Powell è stato per oltre dieci anni principale collaboratore dell’ex premier britannico, citando come esempio i negoziati di pace nell’Irlanda del Nord.
“Non c’è nulla da dire ad al-Qaeda e al momento loro non hanno nulla da dirci, ma arriverà il momento in cui occorrerà una soluzione politica oltre che della sicurezza, e ciò significa avere una capacità di dialogo”, spiega Powell, intervistato dal quotidiano britannico The Guardian.
“E’ molto difficile per i governi democratici parlare con un movimento terroristico, ma se io fossi ora al governo vorrei che si fosse aperto un dialogo con Hamas, vorrei parlare con i talebani e vorrei trovare un canale di comunicazione con al-Qaeda”, continua Powell.

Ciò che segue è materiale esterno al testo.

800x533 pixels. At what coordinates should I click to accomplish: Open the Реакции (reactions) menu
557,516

Secca la reazione del Foreign Office: “E’ inconcepibile che il governo di Sua Maestà possa mai cercare un accomodamento accettabile con un’organizzazione terroristica come al-Qaeda”. Meno categorica invece la posizione di Londra rispetto ad Hamas (dialogo condizionato al riconoscimento di Israele da parte dell’organizzazione estremista palestinese) e ai talebani (nessun rapporto diretto, ma appoggio alla riconciliazione nazionale attraverso il governo afgano).

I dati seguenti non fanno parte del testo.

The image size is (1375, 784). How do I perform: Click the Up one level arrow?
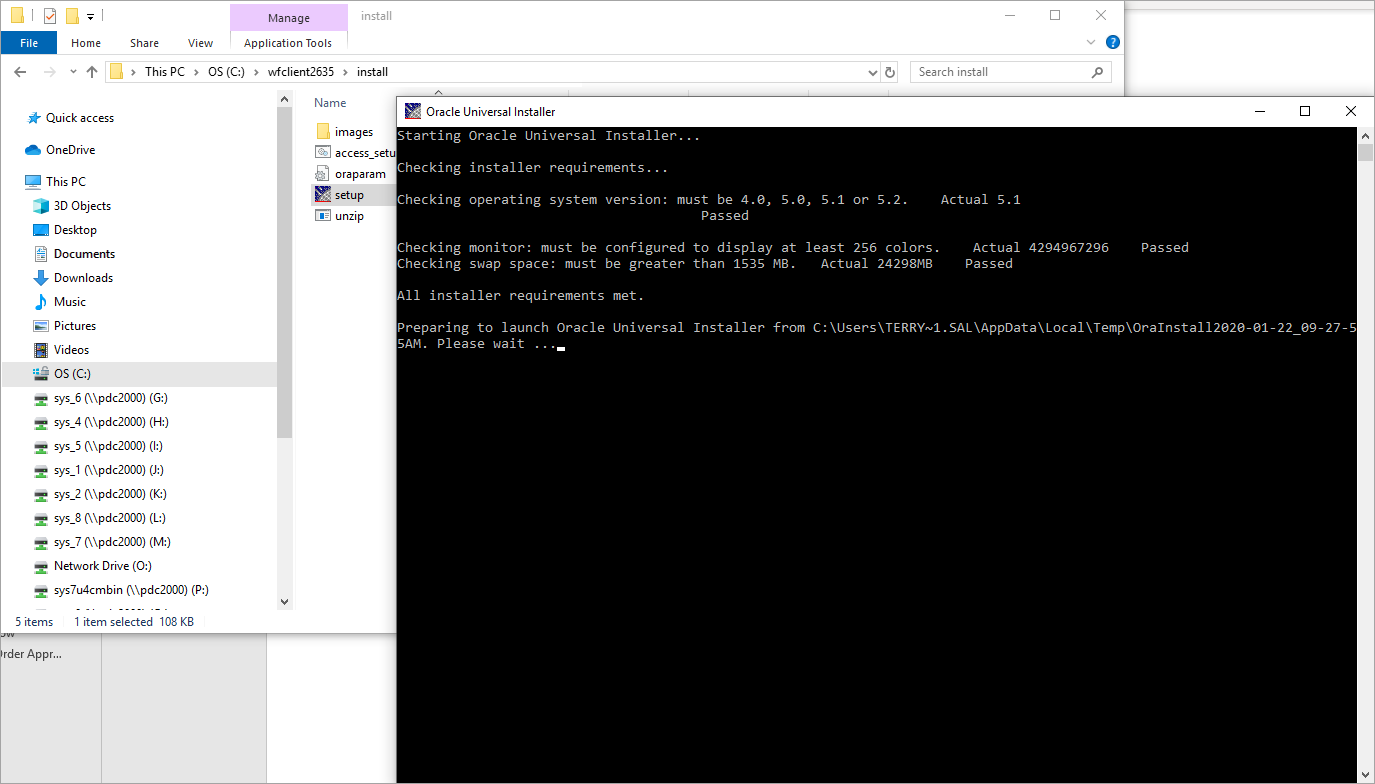click(92, 72)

Powell, la cui biografia “Great hatred, little room (Grande odio, poco spazio)” uscirà fra breve, racconta anche alcuni retroscena del governo Blair: in particolare, il burrascoso rapporto con Brown e il fallimento del tentativo di riconciliare l’opinione pubblica britannica con l’idea di una maghiore integrazione europea.
Quanto all’ex premier, Powell lo giudica “un leader notevole” e uno dei più importanti capi dell’esecutivo britannico della Storia, ma con qualche caratteristica personale irritante, come “il non rispettare le decisioni prese”: “Una volta che hai deciso di fare qualcosa, dovresti tenere duro e portarla a termine, mentre a volte poteva essere volubile e cambiare idea”.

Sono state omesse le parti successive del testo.